Also reorders the Plan tab UI to: Vision · Tasks · Decisions · Ideas
(Ideas moved to bottom — it's the lowest-signal pile).
Made-with: Cursor
Anatomy + UI rewrite — locked the conceptual model after user feedback:
Product = "what makes up the thing you're shipping":
- Codebases (Gitea repos)
- Images (Coolify services backed by upstream Docker images: Twenty
CRM, n8n, etc.)
- Dev containers no longer surface here. The vibn-dev-* container is
the AI's workshop, not a product surface; previews it serves still
appear under Hosting → Previews.
Hosting = "where it lives + how it gets there", unified:
- Live: every running endpoint as one list. Each item carries a
source badge ("repo" | "image"), status dot, attached domain, and
last-build summary inline.
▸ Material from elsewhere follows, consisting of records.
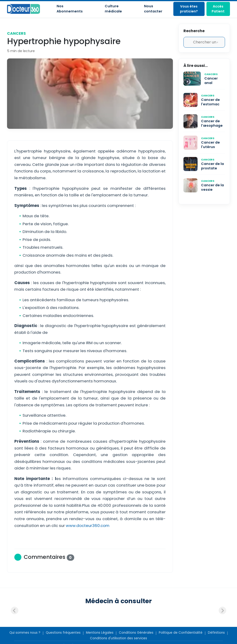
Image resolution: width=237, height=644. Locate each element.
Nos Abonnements (70, 8)
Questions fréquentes (63, 632)
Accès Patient (218, 9)
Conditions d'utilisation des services (118, 638)
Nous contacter (153, 8)
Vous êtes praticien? (189, 9)
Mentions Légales (100, 632)
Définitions (216, 632)
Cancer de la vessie (212, 187)
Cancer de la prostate (212, 166)
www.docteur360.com (87, 526)
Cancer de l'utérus (210, 144)
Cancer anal (211, 80)
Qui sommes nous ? (25, 632)
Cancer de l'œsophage (212, 123)
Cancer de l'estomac (210, 102)
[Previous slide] (15, 610)
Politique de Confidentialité (180, 632)
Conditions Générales (136, 632)
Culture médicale (113, 8)
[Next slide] (222, 610)
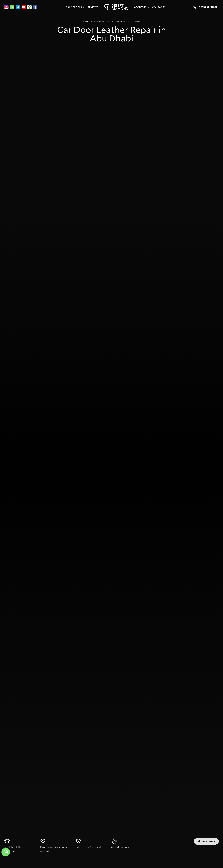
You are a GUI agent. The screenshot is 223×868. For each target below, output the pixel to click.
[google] (29, 7)
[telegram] (18, 7)
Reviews (93, 7)
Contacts (159, 7)
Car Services (74, 7)
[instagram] (6, 7)
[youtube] (24, 7)
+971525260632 (205, 7)
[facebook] (35, 7)
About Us (140, 7)
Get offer (206, 841)
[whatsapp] (12, 7)
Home (86, 22)
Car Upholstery (102, 22)
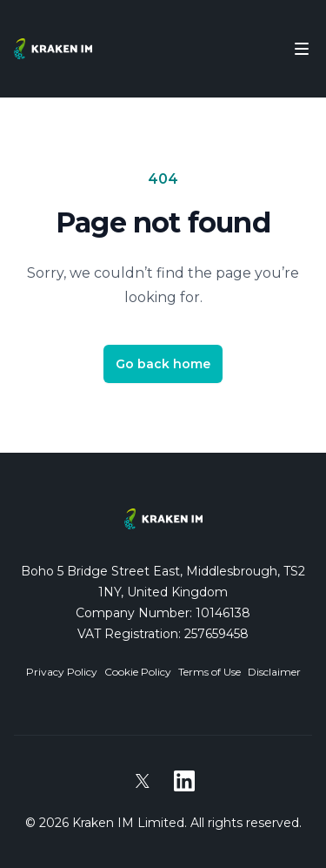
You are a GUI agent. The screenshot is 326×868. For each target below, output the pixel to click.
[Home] (53, 49)
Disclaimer (274, 671)
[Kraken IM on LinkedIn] (184, 781)
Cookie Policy (137, 671)
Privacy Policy (62, 671)
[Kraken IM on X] (143, 781)
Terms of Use (210, 671)
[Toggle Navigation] (302, 49)
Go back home (163, 364)
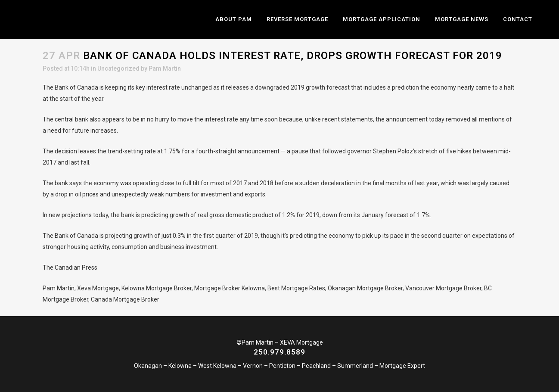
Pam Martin (165, 68)
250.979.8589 (280, 352)
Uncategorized (118, 68)
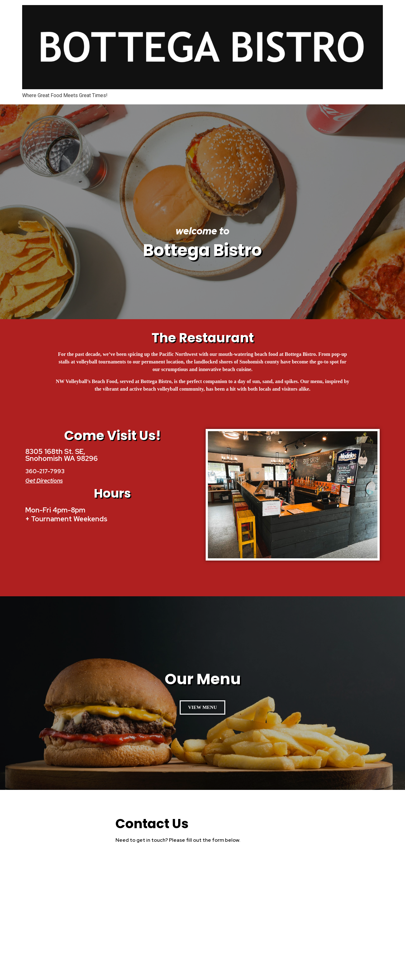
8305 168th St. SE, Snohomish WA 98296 (61, 455)
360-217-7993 (45, 471)
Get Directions (44, 480)
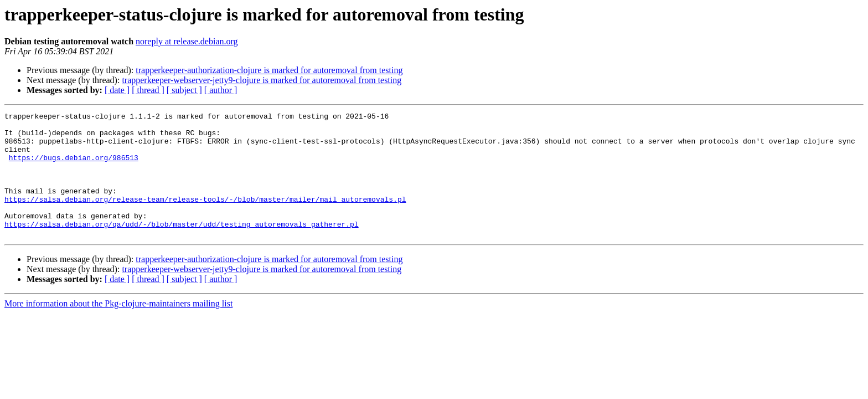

No separate Build, Domains or Services
categories — those are properties on each Live item.
- Previews: dev container preview URLs (unchanged).
Anatomy endpoint reshaped accordingly:
- product.{codebases, images}
- hosting.{live, previews} (was production/services/previewUrls/domains)
- lastBuild summary fetched per repo-app via listApplicationDeployments
in parallel.
ProjectStagePill rewired to derive Live/Down/Building from hosting.live
+ hosting.previews. dev-container-detail.tsx removed.
services.* MCP tools added so AI agents can manage Coolify services
(Twenty CRM, n8n, …) the same way they manage apps:
- services.list, services.get
- services.start, services.stop
- services.envs.list, services.envs.upsert
All tenant-scoped via getServiceInWorkspace + getOwnedCoolifyProjectUuids.
vibn-dev-* containers stay hidden from services.list.
Made-with: Cursor
After "ship" succeeded the AI was burning 7+ follow-up tool calls
(gitea_repos_list, gitea_credentials, shell.exec×4, apps_list) trying
to verify what actually got pushed and where it deployed. That ate
through MAX_TOOL_ROUNDS and the user got tool-icon spam with no
narrative summary.
Three fixes:
1. ship now returns commitSha (parsed from `git rev-parse HEAD`),
giteaCommitUrl, giteaBranchUrl, coolifyDeployUrl, coolifyAppUuid,
and a summaryHint string telling the AI exactly what to say next.
2. ship's tool description now explicitly tells Gemini "do NOT call
gitea_*, shell_exec, or apps_* afterwards to verify — the result
is authoritative."
3. MAX_TOOL_ROUNDS 12 → 18 as a safety net for genuinely long chains.
Net effect: ship goes from ~12 tool calls to verify a deploy down to
1 (just ship itself), and the next text turn has the SHA + URL
inline.
Made-with: Cursor
Five focused improvements rolled into one deploy:
1. Pre-allocated preview ports + Traefik labels.
Bake docker labels for ports 3000-3009 into every dev-container
compose at ensureDevContainer() time. Each port has its own
subdomain: preview-<slot>-<projectSlug>-<token>.preview.vibnai.com.
Token is derived from projectId so URLs are stable across restarts
but not enumerable across projects. Joins the coolify external
network so Traefik can reach the container.
This avoids the runtime compose-mutation approach (which would
have required a Coolify redeploy on every dev_server.start, ~30s
latency). The trade-off is a hard cap of 10 concurrent dev servers
per project — fine for the "frontend + API" scenario, the only one
we can practically envision.
Wildcard DNS + Traefik DNS-01 cert remain a manual one-time setup
(see vibn-dev/PREVIEWS.md).
2. dev_server.start: port-collision handling.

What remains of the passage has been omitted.